* PROBLEMS TO WORK ON
1) According to the article on arbitrator techniques and settlement, who wrote the piece?
2) Retype the article on arbitrator techniques and settlement from "Arbitrator Techniques and" up to and including "have on settlement.".
3) Extend the article on arbitrator techniques and settlement, starting after its final sentence.

* PROVIDED TEXT
Arbitrator Techniques and their (direct or potential) Effect on Settlement

The IMI/CCA/Strauss Institute Mixed Mode Taskforce have just published a series of articles on mixed mode dispute resolution in the New York Dispute Resolution Lawyer. These articles are reprinted with permission. The below article was produced by Working Group 4, and authored by Edna Sussman and Klaus Peter Berger.


Working Group 4 is hopeful that this work will enable arbitrators and parties to consider measures for promoting effective and efficient arbitrations within a framework that includes consideration of the impact process decisions might have on settlement.

Arbitration has always sought to be responsive to user preferences. Such amendments to institutional rules as emergency arbitrators, expedited arbitrations and consolidation and joinder illustrate the constant evolution of arbitration procedures in response to user calls for such innovations to meet their needs. In recent years, there has been a constant call for a more expeditious and costeffective dispute resolution process. Greater utilization of combinations of adjudicative and non-adjudicative processes has been repeatedly identified by users as preferred and as enabling the achievement of better outcomes. This led the Working Group to consider whether arbitrator and arbitration process choices might influence parties’ ability to arrive at amicable resolutions.

* MATERIAL PROVIDED

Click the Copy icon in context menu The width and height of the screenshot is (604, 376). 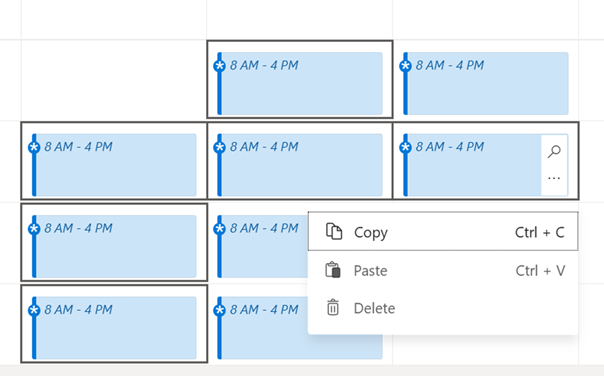point(334,232)
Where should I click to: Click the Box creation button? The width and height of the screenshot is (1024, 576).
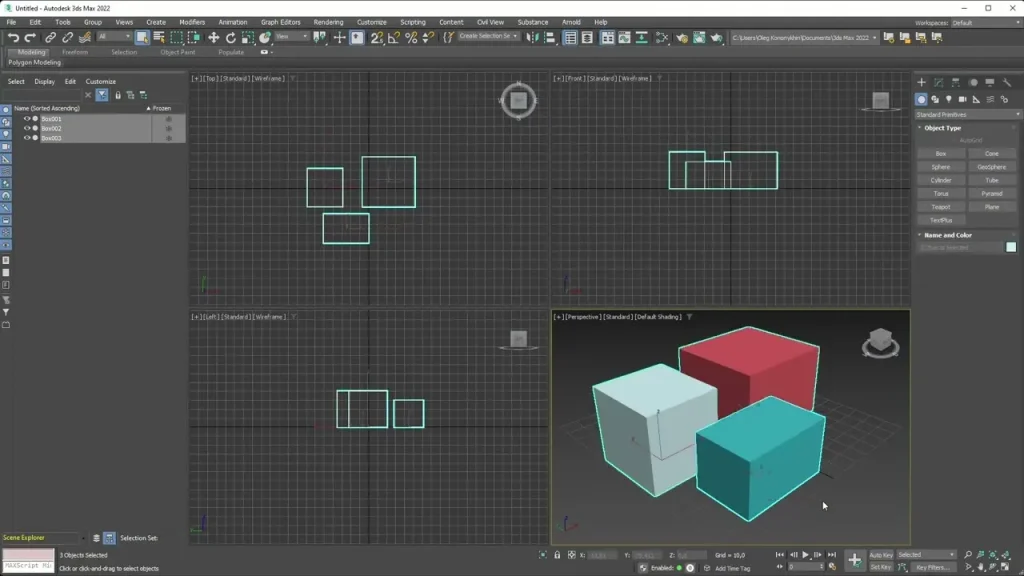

* EXPECTED ANSWERS
1) Edna Sussman and Klaus Peter Berger.

2)
Arbitrator Techniques and their (direct or potential) Effect on Settlement

The IMI/CCA/Strauss Institute Mixed Mode Taskforce have just published a series of articles on mixed mode dispute resolution in the New York Dispute Resolution Lawyer. These articles are reprinted with permission. The below article was produced by Working Group 4, and authored by Edna Sussman and Klaus Peter Berger.


Working Group 4 is hopeful that this work will enable arbitrators and parties to consider measures for promoting effective and efficient arbitrations within a framework that includes consideration of the impact process decisions might have on settlement.

3)
Accordingly, Working Group 4 titled “Arbitrator Techniques and Their (Direct or Potential) Effect on Settlement” was charged with assessing what procedural mechanisms might be used and what steps arbitrators could take, staying within their role as arbitrators, that may serve to have a favorable impact on the prospects of an amicable settlement among the parties.

The Task Force

Working Group 4 was comprised of approximately 25 practitioners from numerous jurisdictions around the world. Following discussion within the group, it was concluded that the group would address the utility of accepted case management techniques and arbitration procedures. The focus would be on the arbitrator staying within his or her role as an arbitrator and not switching hats by undertaking a role as a mediator which is the subject of Working Group 5.

A great deal has been written about steps to promote efficiency and cost reduction in arbitration. Measures such as tailoring the arbitration clause, opting into expedited procedural rules, using innovative ways to select the chair, phone calls instead of lengthy submissions, reducing the number of submissions, page limits, more vigorous control of document exchange, interim hearings, use of videoconferencing and other technological advances, use of the chess clock, etc., are all of great importance and serve in many ways to facilitate settlement.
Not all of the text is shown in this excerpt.